Problem requirements
Please rewrite the records from the start through the line containing "pos(138,403)", swapping "Task" for "Goal" and leaving everything else unchanged.

Data provided
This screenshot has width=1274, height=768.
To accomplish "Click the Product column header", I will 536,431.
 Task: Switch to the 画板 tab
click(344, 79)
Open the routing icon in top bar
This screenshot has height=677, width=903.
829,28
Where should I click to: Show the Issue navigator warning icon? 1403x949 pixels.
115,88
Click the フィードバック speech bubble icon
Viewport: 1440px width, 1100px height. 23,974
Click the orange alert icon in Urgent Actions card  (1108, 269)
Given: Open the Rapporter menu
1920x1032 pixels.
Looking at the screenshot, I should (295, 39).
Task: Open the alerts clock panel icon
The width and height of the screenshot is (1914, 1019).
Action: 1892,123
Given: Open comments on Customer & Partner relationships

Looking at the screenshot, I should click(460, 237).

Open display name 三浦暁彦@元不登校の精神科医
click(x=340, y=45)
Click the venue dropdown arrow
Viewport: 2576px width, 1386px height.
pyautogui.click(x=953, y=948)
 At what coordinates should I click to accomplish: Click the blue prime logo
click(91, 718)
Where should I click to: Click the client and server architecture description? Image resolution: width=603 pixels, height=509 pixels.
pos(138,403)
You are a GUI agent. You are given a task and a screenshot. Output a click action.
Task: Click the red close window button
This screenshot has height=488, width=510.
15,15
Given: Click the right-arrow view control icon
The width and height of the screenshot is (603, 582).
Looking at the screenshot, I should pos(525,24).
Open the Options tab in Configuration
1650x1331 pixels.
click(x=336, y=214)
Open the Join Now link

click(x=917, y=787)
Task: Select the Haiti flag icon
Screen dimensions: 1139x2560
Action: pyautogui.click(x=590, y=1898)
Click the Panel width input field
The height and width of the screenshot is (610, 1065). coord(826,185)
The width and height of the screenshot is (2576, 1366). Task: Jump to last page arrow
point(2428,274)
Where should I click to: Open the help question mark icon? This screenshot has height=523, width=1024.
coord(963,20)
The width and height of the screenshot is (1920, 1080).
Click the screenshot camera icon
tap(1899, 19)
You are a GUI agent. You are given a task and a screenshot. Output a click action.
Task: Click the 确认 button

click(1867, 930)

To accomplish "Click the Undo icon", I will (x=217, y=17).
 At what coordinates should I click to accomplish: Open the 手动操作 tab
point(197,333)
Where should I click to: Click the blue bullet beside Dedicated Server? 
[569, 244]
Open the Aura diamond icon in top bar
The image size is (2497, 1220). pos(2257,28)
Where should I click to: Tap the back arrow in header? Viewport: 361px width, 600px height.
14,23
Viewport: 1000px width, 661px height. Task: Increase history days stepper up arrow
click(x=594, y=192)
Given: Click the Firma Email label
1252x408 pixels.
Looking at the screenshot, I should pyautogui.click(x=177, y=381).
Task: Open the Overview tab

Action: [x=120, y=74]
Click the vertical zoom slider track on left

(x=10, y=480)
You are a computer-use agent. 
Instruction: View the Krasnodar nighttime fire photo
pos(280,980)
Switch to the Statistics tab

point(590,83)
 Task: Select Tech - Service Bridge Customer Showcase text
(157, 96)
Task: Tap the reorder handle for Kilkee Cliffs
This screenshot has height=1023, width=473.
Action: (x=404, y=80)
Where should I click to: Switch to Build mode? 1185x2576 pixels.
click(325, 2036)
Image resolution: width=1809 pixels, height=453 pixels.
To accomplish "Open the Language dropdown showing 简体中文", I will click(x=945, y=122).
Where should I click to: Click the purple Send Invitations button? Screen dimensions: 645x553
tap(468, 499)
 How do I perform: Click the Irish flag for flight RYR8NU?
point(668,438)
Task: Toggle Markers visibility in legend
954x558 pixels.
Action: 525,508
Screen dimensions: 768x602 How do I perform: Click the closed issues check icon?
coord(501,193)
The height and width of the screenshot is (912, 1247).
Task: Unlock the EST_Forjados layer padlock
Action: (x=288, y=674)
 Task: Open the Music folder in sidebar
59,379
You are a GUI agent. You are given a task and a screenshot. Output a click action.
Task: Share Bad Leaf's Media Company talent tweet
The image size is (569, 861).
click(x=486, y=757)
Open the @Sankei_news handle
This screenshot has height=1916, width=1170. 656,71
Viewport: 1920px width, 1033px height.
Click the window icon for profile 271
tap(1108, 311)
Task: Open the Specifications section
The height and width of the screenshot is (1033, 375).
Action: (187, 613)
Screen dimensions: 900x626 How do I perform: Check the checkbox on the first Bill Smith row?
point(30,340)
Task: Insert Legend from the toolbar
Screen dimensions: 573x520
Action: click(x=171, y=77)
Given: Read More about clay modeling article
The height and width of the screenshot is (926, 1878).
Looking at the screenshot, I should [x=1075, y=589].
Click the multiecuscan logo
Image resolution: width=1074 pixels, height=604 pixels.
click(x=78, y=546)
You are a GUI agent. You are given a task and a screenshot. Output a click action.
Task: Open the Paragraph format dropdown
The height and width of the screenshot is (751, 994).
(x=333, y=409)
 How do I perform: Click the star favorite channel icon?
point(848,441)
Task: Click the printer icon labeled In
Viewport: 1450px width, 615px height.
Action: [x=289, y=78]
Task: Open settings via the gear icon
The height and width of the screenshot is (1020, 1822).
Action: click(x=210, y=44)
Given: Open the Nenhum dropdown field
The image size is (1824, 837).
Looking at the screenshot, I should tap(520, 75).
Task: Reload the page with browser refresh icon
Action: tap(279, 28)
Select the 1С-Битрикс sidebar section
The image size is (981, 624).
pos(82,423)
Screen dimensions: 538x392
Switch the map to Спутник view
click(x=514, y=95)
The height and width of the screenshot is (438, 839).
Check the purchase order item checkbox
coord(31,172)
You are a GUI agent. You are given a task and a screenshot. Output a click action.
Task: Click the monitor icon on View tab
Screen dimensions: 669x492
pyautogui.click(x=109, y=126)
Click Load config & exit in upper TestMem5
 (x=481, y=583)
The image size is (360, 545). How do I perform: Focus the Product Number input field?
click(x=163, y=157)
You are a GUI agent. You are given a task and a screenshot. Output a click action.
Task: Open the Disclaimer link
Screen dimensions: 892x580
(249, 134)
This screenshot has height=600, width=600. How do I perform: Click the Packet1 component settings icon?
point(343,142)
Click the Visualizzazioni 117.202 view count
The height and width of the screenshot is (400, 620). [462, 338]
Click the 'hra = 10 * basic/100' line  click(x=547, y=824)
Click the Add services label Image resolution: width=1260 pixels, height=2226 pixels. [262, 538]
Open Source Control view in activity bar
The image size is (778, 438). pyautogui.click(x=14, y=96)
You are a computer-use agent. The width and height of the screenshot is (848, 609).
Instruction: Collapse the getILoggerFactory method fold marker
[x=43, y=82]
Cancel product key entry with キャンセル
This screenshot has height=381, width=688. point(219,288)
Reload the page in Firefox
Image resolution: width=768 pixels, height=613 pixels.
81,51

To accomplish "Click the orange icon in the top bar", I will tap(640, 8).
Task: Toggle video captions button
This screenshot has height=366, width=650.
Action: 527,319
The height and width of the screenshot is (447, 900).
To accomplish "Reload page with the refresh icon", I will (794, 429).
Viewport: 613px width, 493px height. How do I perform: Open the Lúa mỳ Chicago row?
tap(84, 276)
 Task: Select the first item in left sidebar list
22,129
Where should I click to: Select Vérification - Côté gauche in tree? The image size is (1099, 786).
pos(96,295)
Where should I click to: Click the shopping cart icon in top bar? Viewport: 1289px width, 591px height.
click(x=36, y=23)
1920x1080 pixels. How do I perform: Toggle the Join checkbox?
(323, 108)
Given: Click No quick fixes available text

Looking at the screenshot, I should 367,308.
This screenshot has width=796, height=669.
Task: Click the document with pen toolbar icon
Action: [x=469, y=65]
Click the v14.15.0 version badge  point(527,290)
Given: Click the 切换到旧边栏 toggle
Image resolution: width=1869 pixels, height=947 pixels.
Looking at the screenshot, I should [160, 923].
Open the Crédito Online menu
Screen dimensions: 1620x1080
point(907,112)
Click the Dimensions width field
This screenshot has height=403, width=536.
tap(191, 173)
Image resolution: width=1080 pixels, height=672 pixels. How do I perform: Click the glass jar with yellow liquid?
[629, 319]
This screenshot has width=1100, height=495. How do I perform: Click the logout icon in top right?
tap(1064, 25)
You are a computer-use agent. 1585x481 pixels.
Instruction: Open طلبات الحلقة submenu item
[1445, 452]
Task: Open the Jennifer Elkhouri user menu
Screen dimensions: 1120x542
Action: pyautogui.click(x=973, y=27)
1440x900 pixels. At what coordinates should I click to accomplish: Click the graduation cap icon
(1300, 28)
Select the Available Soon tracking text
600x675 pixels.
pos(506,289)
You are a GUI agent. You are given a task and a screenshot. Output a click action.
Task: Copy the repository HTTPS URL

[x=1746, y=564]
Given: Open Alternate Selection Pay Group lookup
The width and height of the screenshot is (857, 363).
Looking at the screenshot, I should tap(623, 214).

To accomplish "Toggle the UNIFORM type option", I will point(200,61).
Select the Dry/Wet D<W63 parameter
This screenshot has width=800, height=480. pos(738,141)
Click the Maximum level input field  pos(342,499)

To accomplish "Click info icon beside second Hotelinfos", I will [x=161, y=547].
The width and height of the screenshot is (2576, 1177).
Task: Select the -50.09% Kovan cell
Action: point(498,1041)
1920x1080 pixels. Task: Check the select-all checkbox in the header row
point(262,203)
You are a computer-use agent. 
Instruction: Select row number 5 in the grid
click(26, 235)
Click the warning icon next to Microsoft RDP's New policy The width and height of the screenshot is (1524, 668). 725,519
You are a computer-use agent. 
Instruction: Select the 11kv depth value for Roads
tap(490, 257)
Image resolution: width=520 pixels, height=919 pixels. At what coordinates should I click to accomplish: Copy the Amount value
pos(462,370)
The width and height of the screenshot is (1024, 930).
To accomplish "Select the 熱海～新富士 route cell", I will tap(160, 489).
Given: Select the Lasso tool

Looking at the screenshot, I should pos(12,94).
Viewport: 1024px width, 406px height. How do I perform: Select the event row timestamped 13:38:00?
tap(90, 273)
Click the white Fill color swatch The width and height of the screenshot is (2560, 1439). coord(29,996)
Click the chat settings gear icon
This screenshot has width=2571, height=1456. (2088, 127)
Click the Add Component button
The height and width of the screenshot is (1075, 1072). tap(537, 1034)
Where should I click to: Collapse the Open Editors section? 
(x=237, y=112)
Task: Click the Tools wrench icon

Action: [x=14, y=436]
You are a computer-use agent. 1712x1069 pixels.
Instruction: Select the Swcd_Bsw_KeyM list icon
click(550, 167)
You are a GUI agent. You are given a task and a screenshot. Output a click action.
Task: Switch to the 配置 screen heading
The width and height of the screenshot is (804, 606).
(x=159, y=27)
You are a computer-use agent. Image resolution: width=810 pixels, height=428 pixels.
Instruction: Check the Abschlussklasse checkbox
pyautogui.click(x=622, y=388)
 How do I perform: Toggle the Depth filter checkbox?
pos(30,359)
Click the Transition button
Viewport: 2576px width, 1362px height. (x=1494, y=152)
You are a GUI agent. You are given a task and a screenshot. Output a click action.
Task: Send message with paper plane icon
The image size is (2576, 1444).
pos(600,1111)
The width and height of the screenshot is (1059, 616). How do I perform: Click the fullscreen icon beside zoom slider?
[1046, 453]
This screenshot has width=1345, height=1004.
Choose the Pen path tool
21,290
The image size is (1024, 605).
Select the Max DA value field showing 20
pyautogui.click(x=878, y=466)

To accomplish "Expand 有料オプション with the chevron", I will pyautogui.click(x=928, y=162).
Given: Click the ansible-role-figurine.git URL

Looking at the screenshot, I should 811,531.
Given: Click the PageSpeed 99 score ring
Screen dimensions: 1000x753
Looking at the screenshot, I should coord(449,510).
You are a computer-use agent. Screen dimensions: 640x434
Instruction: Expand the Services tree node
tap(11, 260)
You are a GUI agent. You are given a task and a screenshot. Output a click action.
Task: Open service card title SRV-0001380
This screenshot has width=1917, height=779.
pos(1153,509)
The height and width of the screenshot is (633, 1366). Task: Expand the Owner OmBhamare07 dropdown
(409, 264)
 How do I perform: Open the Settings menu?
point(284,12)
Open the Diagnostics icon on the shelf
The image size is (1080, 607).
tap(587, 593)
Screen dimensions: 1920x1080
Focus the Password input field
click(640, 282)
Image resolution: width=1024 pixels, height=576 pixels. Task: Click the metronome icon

Exercise output
This screenshot has width=1274, height=768.
To accomplish "Click the Product column header", I will 536,431.
 Goal: Switch to the 画板 tab
click(344, 79)
Open the routing icon in top bar
This screenshot has height=677, width=903.
829,28
Where should I click to: Show the Issue navigator warning icon? 1403x949 pixels.
115,88
Click the フィードバック speech bubble icon
Viewport: 1440px width, 1100px height. 23,974
Click the orange alert icon in Urgent Actions card  (1108, 269)
Given: Open the Rapporter menu
1920x1032 pixels.
Looking at the screenshot, I should (295, 39).
Goal: Open the alerts clock panel icon
The width and height of the screenshot is (1914, 1019).
Action: 1892,123
Given: Open comments on Customer & Partner relationships

Looking at the screenshot, I should click(460, 237).

Open display name 三浦暁彦@元不登校の精神科医
click(x=340, y=45)
Click the venue dropdown arrow
Viewport: 2576px width, 1386px height.
pyautogui.click(x=953, y=948)
 At what coordinates should I click to accomplish: Click the blue prime logo
click(91, 718)
Where should I click to: Click the client and server architecture description? Image resolution: width=603 pixels, height=509 pixels.
pos(138,403)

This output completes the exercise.